* [Source text]:
Not all participants were aware of TM and even fewer had experiences with this type of technology. However, both groups discussed the potential opportunities of TM for patients with CCN. Several participants noted the opportunities for more frequent monitoring such as an opportunity for early identification of HF patient decompensation and coordination of care within the integrated team. One team member even postulated how improving access to care services utilizing TM could reduce avoidable visits to the emergency department or hospital:

I think it enhances accessibility to the clinic and patients with chronic medical problems are always unpredictable. You never know when an event is going to take place so I think that if they had accessibility...but you can prevent medical crises, you can prevent presentations to emergency... if they could access because sometimes it’s just a quick question or sometimes it’s more serious.

* [Exercise objective]:
Copy the passage about participants' views on TM word for word.

* [Information provided]:
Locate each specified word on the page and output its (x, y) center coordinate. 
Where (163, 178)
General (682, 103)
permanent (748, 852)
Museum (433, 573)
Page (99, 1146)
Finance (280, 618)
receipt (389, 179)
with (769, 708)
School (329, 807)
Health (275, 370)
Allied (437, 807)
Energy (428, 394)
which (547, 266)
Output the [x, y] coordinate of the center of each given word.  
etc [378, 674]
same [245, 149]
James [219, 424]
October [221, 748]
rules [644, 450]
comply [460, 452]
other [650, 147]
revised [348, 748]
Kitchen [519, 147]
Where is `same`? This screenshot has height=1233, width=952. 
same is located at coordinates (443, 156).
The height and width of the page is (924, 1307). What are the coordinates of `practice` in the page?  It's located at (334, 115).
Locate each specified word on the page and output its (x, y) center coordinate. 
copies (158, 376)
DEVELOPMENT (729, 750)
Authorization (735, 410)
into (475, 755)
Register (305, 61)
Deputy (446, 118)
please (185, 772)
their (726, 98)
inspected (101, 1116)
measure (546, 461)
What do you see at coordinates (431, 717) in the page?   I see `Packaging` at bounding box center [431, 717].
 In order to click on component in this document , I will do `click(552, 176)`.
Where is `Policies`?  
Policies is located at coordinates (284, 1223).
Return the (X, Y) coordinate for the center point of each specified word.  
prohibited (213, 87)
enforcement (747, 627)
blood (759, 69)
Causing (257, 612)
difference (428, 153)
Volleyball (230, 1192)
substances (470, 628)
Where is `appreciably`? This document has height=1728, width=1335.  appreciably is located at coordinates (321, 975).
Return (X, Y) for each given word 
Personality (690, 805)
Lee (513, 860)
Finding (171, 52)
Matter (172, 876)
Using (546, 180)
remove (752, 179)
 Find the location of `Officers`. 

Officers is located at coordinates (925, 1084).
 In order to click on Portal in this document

* [Task result]:
Not all participants were aware of TM and even fewer had experiences with this type of technology. However, both groups discussed the potential opportunities of TM for patients with CCN. Several participants noted the opportunities for more frequent monitoring such as an opportunity for early identification of HF patient decompensation and coordination of care within the integrated team. One team member even postulated how improving access to care services utilizing TM could reduce avoidable visits to the emergency department or hospital:

I think it enhances accessibility to the clinic and patients with chronic medical problems are always unpredictable. You never know when an event is going to take place so I think that if they had accessibility...but you can prevent medical crises, you can prevent presentations to emergency... if they could access because sometimes it’s just a quick question or sometimes it’s more serious.